Stored data =>

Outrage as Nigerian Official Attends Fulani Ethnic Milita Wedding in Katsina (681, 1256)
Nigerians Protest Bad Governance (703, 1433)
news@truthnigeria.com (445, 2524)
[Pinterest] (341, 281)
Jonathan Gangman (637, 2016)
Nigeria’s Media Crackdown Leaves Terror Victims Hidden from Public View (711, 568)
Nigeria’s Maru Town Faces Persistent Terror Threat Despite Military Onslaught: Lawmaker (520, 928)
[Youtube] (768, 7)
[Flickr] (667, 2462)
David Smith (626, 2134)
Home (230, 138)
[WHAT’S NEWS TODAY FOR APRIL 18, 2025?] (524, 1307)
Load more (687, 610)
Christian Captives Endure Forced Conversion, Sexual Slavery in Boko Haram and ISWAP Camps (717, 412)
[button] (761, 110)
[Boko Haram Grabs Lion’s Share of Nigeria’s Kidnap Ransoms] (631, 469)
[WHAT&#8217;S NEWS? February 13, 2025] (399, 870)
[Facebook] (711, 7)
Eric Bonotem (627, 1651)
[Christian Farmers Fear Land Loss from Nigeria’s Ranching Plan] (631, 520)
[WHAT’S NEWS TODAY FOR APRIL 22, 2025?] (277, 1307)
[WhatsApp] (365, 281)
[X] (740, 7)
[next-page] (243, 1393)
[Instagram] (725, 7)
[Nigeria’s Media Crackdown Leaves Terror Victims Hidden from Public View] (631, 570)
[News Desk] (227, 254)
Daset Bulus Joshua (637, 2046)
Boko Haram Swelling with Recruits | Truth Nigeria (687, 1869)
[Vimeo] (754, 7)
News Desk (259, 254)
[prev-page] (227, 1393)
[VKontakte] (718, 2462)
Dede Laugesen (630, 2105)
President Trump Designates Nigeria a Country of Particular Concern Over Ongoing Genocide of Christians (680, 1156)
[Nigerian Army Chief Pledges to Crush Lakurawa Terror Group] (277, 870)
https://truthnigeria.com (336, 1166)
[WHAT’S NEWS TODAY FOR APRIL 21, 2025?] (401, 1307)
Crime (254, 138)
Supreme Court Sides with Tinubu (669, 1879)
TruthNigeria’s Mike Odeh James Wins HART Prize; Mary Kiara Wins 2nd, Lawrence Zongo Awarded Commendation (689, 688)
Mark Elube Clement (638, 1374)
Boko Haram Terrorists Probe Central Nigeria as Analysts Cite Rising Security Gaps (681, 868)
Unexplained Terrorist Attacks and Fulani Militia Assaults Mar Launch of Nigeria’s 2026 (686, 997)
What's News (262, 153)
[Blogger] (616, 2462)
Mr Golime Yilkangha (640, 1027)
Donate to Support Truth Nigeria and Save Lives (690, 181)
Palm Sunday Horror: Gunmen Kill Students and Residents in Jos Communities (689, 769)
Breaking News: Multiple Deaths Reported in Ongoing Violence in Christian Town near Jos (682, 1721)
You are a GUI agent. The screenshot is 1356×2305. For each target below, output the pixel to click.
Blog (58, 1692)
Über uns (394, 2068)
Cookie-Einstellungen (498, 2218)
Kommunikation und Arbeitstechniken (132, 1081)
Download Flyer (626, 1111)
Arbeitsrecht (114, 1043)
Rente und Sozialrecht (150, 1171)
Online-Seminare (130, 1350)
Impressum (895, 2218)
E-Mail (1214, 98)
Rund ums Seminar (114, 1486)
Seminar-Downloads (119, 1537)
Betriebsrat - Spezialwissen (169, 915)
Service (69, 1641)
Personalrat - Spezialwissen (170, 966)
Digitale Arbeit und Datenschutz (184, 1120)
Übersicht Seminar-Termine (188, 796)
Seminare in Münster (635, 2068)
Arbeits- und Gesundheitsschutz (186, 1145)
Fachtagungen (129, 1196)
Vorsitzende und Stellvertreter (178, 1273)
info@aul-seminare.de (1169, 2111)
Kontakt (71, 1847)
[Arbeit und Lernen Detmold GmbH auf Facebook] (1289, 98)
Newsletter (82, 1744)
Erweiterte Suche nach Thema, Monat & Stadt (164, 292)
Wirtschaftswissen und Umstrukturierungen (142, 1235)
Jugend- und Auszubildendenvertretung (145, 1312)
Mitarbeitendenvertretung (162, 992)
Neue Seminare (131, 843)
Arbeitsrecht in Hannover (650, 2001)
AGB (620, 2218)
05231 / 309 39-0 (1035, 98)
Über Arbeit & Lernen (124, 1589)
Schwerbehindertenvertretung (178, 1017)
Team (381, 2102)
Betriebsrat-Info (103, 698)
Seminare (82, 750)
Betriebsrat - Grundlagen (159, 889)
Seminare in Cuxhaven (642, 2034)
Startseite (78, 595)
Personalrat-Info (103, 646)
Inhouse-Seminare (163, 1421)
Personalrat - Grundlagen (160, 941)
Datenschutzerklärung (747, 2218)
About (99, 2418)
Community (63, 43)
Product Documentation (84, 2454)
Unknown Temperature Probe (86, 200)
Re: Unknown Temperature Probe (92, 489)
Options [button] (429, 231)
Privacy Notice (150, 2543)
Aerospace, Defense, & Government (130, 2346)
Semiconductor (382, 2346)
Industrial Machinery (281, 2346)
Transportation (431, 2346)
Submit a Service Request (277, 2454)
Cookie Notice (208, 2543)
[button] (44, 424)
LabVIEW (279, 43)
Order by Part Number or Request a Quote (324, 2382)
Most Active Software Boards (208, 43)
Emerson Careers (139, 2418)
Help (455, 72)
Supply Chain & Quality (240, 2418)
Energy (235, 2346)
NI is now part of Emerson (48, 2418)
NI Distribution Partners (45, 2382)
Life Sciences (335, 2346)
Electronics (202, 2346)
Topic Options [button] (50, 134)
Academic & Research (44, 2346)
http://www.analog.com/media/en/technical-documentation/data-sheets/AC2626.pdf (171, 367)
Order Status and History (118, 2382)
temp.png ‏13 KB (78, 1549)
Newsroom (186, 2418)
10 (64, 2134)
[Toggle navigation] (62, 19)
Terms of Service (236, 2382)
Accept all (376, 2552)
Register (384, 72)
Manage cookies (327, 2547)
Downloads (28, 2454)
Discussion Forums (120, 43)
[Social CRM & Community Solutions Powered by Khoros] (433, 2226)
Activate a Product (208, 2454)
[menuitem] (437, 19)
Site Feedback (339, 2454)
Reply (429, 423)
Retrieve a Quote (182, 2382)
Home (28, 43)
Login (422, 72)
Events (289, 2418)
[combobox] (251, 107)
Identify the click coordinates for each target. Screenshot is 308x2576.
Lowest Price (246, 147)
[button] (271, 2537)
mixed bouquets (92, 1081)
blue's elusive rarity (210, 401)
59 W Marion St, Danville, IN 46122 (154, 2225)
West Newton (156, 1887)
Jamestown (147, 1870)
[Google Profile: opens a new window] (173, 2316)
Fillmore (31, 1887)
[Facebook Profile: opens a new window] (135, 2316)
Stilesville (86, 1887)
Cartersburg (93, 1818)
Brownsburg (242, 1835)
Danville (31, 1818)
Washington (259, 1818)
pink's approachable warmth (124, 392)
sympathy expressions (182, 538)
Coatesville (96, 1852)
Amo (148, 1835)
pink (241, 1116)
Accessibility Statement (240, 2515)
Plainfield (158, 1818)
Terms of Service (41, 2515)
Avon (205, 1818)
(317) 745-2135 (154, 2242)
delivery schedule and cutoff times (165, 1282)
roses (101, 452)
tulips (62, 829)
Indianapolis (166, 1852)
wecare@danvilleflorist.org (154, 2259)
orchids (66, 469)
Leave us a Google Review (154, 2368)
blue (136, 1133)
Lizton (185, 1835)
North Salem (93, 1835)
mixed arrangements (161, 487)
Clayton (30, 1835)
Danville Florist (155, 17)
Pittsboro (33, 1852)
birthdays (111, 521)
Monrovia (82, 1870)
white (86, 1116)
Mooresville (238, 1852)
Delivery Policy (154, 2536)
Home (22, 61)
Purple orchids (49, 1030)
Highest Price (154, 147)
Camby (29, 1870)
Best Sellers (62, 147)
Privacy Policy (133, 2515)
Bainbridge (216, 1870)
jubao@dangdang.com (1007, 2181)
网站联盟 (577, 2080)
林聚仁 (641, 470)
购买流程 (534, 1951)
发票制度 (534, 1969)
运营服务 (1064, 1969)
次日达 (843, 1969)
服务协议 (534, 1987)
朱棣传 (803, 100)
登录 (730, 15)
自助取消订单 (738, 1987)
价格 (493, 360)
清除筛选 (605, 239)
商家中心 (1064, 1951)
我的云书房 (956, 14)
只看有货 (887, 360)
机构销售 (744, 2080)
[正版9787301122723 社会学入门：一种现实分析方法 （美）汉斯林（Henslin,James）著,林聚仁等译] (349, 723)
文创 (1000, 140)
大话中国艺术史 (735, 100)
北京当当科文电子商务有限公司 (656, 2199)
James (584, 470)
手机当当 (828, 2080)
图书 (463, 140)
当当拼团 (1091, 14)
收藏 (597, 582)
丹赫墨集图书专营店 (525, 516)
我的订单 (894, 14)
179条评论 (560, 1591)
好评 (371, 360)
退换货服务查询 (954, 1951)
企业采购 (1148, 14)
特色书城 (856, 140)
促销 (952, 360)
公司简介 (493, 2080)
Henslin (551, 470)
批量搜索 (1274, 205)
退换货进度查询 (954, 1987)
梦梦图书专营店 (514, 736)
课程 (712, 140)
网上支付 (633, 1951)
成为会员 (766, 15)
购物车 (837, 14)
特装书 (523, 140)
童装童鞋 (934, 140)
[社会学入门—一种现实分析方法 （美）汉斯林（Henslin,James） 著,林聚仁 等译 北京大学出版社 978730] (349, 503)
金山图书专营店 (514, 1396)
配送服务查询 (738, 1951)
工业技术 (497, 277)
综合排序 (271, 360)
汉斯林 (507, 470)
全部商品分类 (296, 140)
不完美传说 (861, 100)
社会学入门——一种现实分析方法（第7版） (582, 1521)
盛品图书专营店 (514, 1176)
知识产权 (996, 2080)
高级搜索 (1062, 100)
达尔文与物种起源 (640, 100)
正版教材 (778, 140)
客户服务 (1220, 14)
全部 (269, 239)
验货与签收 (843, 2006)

The problem =>
Starting at the line that has "Betriebsrat - Spezialwissen (169, 915)" in the records above, restate word for word every line until the one that has "Seminare (82, 750)", and include that one as well.

Expected output =>
Betriebsrat - Spezialwissen (169, 915)
Service (69, 1641)
Personalrat - Spezialwissen (170, 966)
Digitale Arbeit und Datenschutz (184, 1120)
Übersicht Seminar-Termine (188, 796)
Seminare in Münster (635, 2068)
Arbeits- und Gesundheitsschutz (186, 1145)
Fachtagungen (129, 1196)
Vorsitzende und Stellvertreter (178, 1273)
info@aul-seminare.de (1169, 2111)
Kontakt (71, 1847)
[Arbeit und Lernen Detmold GmbH auf Facebook] (1289, 98)
Newsletter (82, 1744)
Erweiterte Suche nach Thema, Monat & Stadt (164, 292)
Wirtschaftswissen und Umstrukturierungen (142, 1235)
Jugend- und Auszubildendenvertretung (145, 1312)
Mitarbeitendenvertretung (162, 992)
Neue Seminare (131, 843)
Arbeitsrecht in Hannover (650, 2001)
AGB (620, 2218)
05231 / 309 39-0 (1035, 98)
Über Arbeit & Lernen (124, 1589)
Schwerbehindertenvertretung (178, 1017)
Team (381, 2102)
Betriebsrat-Info (103, 698)
Seminare (82, 750)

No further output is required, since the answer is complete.